韓国政府は、国立外交院のオンライン教育システムに対する攻撃を公表しました。同システムは、外交官の教育・研修を担う韓国の中核機関である国立外交院が2022年に構築したもので、何者かの脅威アクターがセキュリティ上の脆弱性を突いたとみられています。

韓国政府の公式ウェブサイトに掲載された発表では、脆弱性の詳細および攻撃者に関する情報はいずれも明らかにされていません。

数千人規模に影響

ただし発表では、攻撃が2025年4月から2026年2月にかけて発生したことが明記されています。この10カ月間で、サイバー犯罪者は国立外交院オンライン教育システムの研修生のユーザーID、氏名、メールアドレス、および暗号化されたパスワードを窃取することができました。
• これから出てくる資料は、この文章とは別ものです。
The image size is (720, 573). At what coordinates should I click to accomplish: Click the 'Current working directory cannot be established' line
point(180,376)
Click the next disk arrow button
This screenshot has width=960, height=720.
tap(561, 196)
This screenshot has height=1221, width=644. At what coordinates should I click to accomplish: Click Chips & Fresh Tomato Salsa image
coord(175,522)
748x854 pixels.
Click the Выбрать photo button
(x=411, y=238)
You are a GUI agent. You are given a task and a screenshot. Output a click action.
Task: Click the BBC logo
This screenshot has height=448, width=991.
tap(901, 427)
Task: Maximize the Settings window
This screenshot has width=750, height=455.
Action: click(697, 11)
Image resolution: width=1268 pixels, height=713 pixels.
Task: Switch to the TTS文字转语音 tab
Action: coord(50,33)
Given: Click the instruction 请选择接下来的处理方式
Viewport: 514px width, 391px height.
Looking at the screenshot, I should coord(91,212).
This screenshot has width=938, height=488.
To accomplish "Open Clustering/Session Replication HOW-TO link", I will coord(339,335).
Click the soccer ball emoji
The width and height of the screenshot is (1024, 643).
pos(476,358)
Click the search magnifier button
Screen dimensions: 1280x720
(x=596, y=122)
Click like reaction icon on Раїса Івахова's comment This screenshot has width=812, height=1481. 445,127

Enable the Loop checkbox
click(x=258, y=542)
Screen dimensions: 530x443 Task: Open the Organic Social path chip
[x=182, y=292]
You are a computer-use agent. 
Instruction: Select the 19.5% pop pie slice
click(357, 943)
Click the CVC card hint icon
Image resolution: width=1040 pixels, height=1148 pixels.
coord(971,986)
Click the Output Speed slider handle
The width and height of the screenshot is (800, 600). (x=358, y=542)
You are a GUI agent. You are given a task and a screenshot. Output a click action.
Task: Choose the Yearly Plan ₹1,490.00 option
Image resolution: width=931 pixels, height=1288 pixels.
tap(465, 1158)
固有識別情報、機密情報、携帯電話番号、自宅住所、写真については流出していないとしています。

今回の攻撃を受け、外交部はITインフラ全体を停止し、「強化されたセキュリティ対策」を導入しましたが、その具体的な内容については説明していません。同部は全職員に対し、受信メールへの警戒を怠らないよう呼びかけるとともに、「不審な」メールを受け取った場合は連絡するよう求めました。

公式発表には詳細が欠けているものの、BleepingComputerの報道によれば、今回の攻撃は「少なくとも6,000人に影響を及ぼし、そのうち350人は海外に派遣中の現職政府随行員」だったとされています。同メディアは外交部関係者の話を引用し、外交部は攻撃の「機微な性質」と、公表前に十分な分析を行う必要があったことを理由に、5カ月遅れで事案を公表することを決定したと伝えています。

「我々はこの問題を2月に把握しましたが、外交・安全保障に関わる事案の機微性、および慎重な検証と分析の必要性から、5カ月後に公表することとなりました」と、韓国外交部のパク・イル報道官は述べています。